** PROVIDED RECORDS follows **

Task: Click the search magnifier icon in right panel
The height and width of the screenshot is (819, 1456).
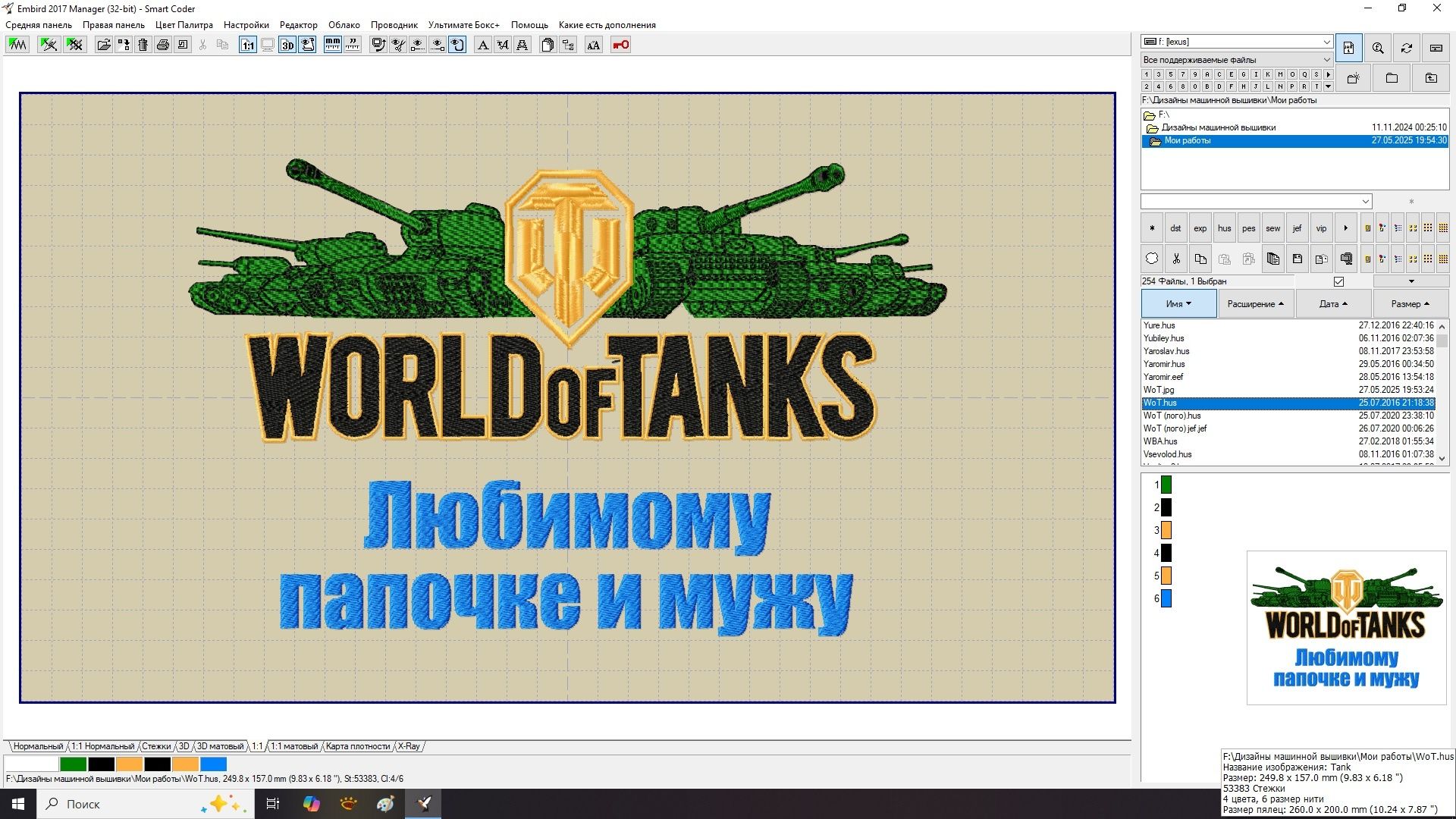Action: click(x=1378, y=48)
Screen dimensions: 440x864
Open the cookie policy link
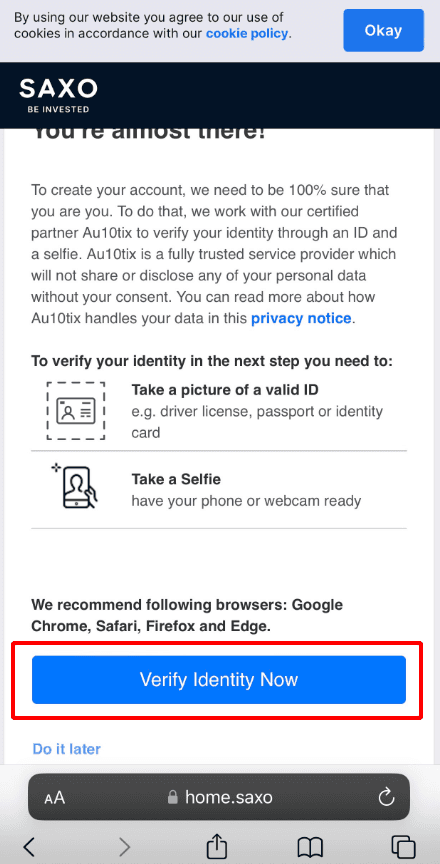tap(247, 34)
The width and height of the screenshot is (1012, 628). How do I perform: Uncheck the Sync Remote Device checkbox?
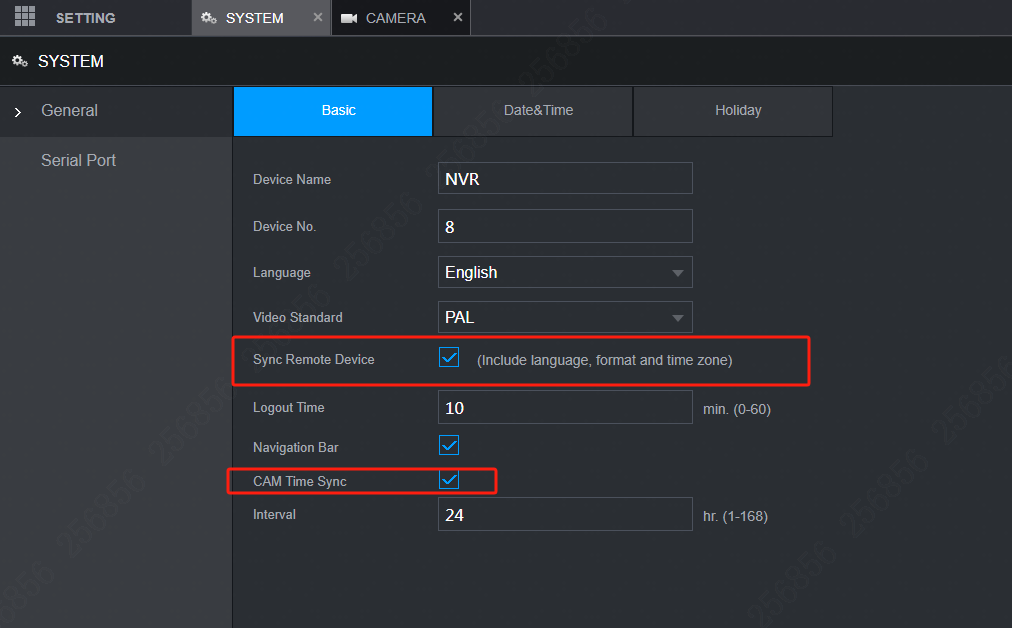(x=449, y=357)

** End of PROVIDED RECORDS **

> [GOAL OF THE EXERCISE]
Could you reproduce the entries verbatim, leaving out all pictures?

> [SOLUTION TO THE EXERCISE]
Task: Click the search magnifier icon in right panel
The height and width of the screenshot is (819, 1456).
Action: click(x=1378, y=48)
Screen dimensions: 440x864
Open the cookie policy link
tap(247, 34)
The width and height of the screenshot is (1012, 628). How do I perform: Uncheck the Sync Remote Device checkbox?
(x=449, y=357)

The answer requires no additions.